Buat ritual kecil yang menandai akhir hari, misalnya menulis refleksi singkat tentang pengalaman hari ini atau menyusun daftar tugas ringan untuk esok. Kegiatan ini bukan untuk menganalisis, melainkan untuk menyelesaikan urutan pikiran.
Nikmati minuman hangat atau secangkir teh tanpa kafein sebagai bagian dari ritual, sambil duduk tenang beberapa menit. Pilih suasana yang mendukung ketenangan: lampu redup, musik lembut, atau jendela yang terbuka sedikit.
Atur ruang tidur menjadi tempat yang nyaman dan sederhana, dengan tekstil lembut dan pencahayaan yang bisa diatur. Hindari menumpuk barang di area tidur agar tempat tersebut terasa khusus untuk beristirahat.

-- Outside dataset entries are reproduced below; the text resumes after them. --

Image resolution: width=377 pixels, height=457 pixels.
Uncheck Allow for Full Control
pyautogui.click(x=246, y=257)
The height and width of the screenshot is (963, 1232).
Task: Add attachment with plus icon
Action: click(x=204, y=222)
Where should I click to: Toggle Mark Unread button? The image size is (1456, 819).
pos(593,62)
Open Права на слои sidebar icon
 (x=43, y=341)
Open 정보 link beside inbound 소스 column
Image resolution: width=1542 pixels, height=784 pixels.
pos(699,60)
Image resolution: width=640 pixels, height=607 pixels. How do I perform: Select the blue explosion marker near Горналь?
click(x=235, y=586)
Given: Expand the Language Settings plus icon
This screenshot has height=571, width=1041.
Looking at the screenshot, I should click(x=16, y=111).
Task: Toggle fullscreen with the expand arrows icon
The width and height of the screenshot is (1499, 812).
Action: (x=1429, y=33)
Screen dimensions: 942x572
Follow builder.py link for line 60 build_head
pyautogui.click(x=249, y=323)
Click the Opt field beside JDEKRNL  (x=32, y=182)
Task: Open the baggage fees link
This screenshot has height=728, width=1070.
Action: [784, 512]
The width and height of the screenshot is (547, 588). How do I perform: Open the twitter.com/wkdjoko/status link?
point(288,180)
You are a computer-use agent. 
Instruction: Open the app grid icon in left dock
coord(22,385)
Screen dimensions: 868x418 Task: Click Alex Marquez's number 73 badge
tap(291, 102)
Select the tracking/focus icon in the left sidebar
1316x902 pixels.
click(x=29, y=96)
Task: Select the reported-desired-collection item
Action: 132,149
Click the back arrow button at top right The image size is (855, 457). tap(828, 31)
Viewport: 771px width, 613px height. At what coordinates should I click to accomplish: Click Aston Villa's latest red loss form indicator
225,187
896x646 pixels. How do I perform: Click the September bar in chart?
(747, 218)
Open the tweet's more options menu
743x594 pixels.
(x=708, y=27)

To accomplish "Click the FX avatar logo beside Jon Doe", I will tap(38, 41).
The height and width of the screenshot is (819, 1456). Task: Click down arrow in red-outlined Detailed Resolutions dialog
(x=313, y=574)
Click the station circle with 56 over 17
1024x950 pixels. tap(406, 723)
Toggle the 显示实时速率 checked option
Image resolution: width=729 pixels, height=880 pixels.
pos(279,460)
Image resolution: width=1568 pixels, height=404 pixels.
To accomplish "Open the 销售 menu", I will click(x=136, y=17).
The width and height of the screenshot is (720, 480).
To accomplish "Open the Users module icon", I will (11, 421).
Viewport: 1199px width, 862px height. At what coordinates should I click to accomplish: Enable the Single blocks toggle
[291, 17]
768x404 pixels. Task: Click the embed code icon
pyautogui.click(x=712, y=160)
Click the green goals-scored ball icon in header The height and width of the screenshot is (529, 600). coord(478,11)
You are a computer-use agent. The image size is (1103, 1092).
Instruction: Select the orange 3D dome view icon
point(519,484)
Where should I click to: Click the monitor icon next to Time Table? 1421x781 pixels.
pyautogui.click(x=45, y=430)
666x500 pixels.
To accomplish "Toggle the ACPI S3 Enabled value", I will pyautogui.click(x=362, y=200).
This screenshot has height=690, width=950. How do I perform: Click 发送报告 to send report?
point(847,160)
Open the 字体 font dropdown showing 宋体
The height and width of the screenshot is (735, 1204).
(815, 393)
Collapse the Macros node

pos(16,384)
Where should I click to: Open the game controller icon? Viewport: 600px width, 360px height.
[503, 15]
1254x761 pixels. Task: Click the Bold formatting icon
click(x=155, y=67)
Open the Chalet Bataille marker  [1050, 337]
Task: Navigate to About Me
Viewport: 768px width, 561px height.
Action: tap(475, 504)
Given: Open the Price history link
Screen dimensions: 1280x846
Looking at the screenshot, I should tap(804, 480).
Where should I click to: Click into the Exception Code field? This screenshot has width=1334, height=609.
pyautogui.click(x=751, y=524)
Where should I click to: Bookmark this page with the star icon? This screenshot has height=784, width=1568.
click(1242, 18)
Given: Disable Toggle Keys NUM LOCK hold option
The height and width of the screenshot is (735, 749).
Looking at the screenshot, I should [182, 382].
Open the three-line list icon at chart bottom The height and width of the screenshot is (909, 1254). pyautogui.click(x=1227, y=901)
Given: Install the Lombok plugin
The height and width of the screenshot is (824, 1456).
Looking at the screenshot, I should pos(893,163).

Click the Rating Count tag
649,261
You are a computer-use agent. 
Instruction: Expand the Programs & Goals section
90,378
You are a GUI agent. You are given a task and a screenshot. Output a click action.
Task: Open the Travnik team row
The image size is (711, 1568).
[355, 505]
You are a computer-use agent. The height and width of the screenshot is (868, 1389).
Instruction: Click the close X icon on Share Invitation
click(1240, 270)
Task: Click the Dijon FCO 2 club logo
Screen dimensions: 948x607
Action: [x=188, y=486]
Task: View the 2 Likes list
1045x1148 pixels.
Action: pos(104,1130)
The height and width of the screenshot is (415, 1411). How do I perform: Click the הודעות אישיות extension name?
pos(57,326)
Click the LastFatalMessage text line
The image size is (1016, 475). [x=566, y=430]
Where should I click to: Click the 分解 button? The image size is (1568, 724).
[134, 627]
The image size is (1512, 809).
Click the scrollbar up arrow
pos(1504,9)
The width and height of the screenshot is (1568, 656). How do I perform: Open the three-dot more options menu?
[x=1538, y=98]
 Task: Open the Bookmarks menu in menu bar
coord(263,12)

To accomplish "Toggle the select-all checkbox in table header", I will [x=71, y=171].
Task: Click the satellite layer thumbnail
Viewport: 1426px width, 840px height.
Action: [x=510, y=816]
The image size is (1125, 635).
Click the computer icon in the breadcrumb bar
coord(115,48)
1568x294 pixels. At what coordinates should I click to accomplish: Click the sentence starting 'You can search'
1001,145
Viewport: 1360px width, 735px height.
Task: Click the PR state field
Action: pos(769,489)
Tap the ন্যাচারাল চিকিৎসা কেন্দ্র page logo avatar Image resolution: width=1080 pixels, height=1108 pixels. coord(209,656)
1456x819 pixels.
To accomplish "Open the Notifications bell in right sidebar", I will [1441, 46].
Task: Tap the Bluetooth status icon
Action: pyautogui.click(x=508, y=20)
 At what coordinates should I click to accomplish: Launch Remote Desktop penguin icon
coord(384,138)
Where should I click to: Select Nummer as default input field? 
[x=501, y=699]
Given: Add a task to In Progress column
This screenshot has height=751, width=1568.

Lakukan rutinitas kebersihan ringan seperti merapikan pakaian atau menata meja kecil, sehingga pagi terasa lebih mudah. Tindakan kecil ini memberi rasa tuntas tanpa beban.
Pertahankan konsistensi: ritual malam yang dilakukan berulang memperkuat sinyal bagi pikiran untuk melambat. Seiring waktu, kebiasaan ini membantu pikiran menjadi latar yang tidak dominan saat malam tiba.